Sunday, 18 September 2011

Preparation and patronage (the good kind)

Plans are advancing fairly quickly in my new PbP game.  I have a group who are about to finish a chopped version of Halls of the Mountain King.  They (the players at any rate - the characters may well change) are going to embark on a quest to discover The Lost City.  Both these projects are by the consistently good team at Kobold Quarterly as part of their Open Design project.

As explained eloquently here, Open Design works on the old system of patronage.  Patrons pay because they want this particular project to go ahead - and depending on their inclination and  bank balance can have a greater or lesser say in the whole process.

It's an elegant system.  I've done low level patronage on two of their projects and got heavily involved in one of them - the entirely beautiful and mad as a box of snakes Courts of the Shadow Fey.  Our home group did some play testing for that and made a few suggestions that made it into the final design, so we felt we owned it to some extent.


The Lost City was the other one I patronised, but the timing was bad and I never managed to work my way into it to the same extent.  While that was a pity at the time, it does still mean I have a shiny new 4e adventure to unleash on my hapless players.  They are starting to concoct characters and back stories and I am now at the point of deciding which bits will have to go in order for this adventure to run in PbP format.  

If it sounds stupid to take a pre-made adventure and then take it apart, well, it is in a way.  The issue here is that the things that are immense fun in a live table game are bamboozling and treacle-like in a PbP when your players are in different time zones.  Exploration often comes into this category, and of course a lost city will have a goodly share of that.

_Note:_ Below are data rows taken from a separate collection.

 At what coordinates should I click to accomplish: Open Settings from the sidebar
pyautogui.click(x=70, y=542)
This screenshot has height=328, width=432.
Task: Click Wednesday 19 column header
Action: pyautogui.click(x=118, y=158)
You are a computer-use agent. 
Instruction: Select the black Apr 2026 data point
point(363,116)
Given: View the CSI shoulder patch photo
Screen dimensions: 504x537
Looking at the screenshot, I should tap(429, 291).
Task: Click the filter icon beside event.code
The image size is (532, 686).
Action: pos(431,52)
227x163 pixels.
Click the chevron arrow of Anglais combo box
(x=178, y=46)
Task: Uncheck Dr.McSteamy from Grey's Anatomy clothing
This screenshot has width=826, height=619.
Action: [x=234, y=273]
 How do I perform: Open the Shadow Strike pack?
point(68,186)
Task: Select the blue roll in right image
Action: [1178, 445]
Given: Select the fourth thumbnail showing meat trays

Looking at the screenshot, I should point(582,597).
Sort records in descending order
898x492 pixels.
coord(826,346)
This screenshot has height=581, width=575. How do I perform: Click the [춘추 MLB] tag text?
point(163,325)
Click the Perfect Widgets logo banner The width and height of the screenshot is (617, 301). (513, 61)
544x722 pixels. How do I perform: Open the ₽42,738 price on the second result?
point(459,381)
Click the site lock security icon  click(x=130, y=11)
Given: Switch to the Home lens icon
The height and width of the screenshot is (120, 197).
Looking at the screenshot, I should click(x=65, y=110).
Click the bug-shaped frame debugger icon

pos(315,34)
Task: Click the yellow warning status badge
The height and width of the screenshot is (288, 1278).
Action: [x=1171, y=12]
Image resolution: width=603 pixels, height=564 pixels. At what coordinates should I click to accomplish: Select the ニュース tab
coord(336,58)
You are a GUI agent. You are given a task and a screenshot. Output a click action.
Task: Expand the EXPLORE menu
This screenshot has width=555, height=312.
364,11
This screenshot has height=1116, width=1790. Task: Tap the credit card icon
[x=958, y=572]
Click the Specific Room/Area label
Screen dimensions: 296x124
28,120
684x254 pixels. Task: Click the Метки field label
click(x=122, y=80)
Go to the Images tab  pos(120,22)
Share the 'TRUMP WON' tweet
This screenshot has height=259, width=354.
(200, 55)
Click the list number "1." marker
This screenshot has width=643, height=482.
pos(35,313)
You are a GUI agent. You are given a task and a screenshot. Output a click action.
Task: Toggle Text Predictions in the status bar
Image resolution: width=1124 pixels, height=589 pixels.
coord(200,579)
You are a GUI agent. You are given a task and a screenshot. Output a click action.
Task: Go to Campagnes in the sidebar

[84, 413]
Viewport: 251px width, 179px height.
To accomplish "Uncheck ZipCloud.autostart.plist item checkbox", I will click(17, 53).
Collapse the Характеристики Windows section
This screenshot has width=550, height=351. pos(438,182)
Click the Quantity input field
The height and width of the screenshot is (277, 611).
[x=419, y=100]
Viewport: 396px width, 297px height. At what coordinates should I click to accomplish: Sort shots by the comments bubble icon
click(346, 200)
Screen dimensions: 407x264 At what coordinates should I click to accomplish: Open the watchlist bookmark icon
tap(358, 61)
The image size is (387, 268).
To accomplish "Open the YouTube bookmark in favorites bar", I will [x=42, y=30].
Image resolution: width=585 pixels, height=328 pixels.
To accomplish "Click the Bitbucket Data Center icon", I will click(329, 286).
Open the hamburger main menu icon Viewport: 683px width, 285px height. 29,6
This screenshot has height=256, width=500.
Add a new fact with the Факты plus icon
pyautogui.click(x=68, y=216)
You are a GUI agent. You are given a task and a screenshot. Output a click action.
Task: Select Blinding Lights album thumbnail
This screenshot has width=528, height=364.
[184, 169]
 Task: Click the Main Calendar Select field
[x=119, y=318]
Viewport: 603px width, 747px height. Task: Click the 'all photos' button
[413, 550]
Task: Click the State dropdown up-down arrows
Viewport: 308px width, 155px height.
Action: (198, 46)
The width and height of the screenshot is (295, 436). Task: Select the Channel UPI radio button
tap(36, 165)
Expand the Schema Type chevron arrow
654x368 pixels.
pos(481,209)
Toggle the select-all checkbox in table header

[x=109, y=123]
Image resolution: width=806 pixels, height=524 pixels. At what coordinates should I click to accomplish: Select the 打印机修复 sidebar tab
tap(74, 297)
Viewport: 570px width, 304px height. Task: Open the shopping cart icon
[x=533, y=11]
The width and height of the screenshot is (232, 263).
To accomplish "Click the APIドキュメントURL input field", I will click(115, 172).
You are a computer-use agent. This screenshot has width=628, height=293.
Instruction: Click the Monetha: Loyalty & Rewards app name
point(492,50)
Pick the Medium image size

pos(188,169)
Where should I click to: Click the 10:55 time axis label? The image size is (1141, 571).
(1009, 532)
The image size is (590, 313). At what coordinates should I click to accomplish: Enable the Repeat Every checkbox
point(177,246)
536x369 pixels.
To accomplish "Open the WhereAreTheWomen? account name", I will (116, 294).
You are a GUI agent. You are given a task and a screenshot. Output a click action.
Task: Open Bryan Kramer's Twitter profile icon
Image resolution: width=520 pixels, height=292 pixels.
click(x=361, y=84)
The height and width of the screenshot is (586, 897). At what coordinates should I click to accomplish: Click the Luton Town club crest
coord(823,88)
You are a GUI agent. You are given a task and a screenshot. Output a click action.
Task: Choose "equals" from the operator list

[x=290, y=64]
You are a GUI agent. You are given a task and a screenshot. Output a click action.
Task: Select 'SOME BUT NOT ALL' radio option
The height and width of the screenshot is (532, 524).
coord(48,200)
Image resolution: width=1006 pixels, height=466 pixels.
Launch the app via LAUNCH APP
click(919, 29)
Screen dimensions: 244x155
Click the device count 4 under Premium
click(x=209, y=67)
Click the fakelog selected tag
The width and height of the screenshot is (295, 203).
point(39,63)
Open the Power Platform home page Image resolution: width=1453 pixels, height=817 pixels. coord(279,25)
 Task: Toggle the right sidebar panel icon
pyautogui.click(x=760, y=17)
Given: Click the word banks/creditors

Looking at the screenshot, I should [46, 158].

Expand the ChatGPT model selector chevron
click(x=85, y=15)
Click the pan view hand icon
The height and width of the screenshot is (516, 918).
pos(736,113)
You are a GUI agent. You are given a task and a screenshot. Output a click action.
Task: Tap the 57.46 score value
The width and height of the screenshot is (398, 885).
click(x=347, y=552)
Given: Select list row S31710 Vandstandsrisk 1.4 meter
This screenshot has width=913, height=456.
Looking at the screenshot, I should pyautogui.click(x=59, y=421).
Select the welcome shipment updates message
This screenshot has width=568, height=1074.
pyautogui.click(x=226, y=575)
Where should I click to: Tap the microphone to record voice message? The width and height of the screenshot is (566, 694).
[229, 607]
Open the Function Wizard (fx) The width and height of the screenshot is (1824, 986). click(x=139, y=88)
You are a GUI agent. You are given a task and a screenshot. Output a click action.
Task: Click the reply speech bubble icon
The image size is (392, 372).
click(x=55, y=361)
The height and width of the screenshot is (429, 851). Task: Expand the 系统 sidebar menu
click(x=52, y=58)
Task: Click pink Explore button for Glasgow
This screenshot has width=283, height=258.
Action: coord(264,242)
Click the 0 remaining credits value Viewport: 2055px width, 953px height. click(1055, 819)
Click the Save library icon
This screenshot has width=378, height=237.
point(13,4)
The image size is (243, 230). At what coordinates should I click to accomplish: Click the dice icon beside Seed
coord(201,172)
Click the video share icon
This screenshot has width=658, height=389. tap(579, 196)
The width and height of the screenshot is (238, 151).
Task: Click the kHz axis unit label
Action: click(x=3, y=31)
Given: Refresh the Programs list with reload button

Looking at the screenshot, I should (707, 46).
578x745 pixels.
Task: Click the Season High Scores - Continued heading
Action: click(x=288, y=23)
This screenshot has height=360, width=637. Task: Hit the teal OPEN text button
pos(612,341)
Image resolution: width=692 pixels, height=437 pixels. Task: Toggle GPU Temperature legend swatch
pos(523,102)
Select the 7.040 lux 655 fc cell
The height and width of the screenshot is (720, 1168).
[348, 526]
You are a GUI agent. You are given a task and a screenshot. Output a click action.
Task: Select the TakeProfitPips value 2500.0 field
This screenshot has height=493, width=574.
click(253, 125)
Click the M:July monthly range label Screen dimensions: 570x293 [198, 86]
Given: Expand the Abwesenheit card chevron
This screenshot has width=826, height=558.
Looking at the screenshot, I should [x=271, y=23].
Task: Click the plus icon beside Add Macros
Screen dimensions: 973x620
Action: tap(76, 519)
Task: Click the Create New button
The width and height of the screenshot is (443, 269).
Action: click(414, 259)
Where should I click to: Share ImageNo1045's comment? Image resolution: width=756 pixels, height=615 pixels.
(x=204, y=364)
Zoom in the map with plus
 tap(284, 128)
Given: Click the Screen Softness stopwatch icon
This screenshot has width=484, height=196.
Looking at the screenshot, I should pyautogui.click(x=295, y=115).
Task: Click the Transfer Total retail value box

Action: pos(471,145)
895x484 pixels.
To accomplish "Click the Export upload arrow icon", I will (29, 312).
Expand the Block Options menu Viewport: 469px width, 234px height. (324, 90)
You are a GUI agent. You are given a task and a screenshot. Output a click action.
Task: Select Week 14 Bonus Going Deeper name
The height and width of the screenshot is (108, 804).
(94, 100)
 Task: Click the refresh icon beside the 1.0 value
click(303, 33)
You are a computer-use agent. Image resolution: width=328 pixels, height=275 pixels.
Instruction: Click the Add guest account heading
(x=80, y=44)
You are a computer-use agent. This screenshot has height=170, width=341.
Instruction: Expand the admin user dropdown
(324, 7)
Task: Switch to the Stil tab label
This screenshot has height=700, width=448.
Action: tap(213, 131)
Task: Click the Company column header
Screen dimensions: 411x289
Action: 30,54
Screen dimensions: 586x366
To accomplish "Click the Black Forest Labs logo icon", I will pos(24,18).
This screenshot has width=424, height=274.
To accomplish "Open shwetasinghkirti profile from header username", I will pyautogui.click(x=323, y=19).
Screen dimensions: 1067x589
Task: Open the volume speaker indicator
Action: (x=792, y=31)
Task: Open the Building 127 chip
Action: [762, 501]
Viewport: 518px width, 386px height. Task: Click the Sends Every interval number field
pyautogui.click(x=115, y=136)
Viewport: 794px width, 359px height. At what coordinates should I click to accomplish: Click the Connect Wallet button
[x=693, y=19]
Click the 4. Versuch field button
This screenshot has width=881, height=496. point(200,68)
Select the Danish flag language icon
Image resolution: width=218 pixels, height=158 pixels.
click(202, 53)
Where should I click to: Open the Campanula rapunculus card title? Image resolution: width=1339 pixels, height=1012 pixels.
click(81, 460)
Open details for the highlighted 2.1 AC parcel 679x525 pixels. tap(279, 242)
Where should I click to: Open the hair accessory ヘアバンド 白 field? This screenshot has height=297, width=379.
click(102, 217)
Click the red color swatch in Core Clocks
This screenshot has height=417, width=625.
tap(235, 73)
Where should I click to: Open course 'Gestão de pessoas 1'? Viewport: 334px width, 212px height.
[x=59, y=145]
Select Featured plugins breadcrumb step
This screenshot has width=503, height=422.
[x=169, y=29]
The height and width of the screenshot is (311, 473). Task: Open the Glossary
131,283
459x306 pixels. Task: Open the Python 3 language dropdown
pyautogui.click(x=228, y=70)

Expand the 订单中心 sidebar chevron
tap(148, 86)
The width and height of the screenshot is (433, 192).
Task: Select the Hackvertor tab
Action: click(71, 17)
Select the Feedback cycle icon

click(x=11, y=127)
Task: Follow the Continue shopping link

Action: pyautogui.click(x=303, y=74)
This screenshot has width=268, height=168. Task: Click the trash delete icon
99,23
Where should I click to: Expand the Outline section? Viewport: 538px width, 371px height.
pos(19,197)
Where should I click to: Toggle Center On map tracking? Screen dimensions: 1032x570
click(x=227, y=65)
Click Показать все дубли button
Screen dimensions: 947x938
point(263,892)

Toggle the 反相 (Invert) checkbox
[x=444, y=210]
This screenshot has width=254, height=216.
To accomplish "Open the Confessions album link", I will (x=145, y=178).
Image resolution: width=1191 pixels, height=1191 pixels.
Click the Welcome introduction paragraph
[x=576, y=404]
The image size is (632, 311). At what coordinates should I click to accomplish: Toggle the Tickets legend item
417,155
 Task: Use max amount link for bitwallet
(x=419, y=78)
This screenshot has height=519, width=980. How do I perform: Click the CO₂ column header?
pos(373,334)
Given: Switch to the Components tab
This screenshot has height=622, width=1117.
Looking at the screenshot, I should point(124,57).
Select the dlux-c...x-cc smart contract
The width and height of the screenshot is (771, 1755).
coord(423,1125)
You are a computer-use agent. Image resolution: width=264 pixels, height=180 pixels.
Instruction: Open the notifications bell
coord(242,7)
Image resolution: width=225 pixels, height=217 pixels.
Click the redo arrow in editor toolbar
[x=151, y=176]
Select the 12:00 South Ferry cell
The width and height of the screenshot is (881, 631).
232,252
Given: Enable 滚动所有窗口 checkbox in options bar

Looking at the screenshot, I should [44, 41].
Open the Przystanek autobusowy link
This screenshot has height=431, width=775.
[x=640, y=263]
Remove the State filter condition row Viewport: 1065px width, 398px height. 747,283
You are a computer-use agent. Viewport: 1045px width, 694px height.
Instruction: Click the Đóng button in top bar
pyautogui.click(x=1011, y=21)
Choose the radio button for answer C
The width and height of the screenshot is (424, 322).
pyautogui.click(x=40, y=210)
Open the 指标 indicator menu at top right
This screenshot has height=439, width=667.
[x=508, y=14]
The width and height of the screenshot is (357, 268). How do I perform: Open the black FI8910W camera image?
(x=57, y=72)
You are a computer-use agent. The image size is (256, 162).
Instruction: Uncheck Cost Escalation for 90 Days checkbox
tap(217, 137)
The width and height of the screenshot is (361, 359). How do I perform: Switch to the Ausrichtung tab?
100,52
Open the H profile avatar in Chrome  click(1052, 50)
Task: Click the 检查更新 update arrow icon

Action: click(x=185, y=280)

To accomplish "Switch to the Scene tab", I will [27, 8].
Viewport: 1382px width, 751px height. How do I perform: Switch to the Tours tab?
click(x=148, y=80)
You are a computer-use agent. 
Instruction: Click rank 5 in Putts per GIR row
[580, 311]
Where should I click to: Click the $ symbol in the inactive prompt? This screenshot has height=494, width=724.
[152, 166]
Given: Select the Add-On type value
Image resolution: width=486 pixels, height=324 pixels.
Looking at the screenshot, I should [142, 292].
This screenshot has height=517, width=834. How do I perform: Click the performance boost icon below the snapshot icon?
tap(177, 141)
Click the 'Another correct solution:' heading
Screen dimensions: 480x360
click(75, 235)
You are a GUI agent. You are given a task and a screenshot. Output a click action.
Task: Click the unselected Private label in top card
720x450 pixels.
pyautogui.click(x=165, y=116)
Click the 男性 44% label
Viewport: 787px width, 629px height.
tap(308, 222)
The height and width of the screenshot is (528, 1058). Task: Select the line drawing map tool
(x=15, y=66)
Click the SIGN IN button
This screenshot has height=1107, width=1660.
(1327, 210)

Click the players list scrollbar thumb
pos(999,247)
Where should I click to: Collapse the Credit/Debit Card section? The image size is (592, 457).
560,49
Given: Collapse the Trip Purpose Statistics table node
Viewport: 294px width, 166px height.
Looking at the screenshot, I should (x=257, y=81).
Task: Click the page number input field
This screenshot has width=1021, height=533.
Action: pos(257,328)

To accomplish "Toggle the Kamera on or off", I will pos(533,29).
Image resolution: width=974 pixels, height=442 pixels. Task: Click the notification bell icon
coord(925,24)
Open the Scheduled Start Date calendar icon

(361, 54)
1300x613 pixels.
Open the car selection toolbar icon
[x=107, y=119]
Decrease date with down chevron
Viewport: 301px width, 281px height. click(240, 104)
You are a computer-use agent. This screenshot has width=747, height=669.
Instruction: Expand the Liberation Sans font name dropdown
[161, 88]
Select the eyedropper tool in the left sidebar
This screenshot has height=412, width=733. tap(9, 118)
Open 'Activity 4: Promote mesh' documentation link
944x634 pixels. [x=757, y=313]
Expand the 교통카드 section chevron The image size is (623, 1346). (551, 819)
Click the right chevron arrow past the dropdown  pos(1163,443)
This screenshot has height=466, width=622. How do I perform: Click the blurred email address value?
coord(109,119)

I'm not cutting the exploration out, but the choices about where to go and how to get there will be reduced.  In general, it helps to keep a game going if the choices are few and clear.  I do not mean to imply that I'm a brutal railroader, but I've found that the real sticking point for most online games is not combat, which has a rhythm of its own, but choosing where to go next.

I'm planning to describe some of those choices here (without spoilers as far as possible, as one of the players is a follower).  Partly so I can keep a record and partly so I can see if I made the right call in the aftermath.

2 comments:

  1. Ah, the Courts of the Shadow Fey ...

    Happy memories of the completely unknown and thoroughly fabulous :-)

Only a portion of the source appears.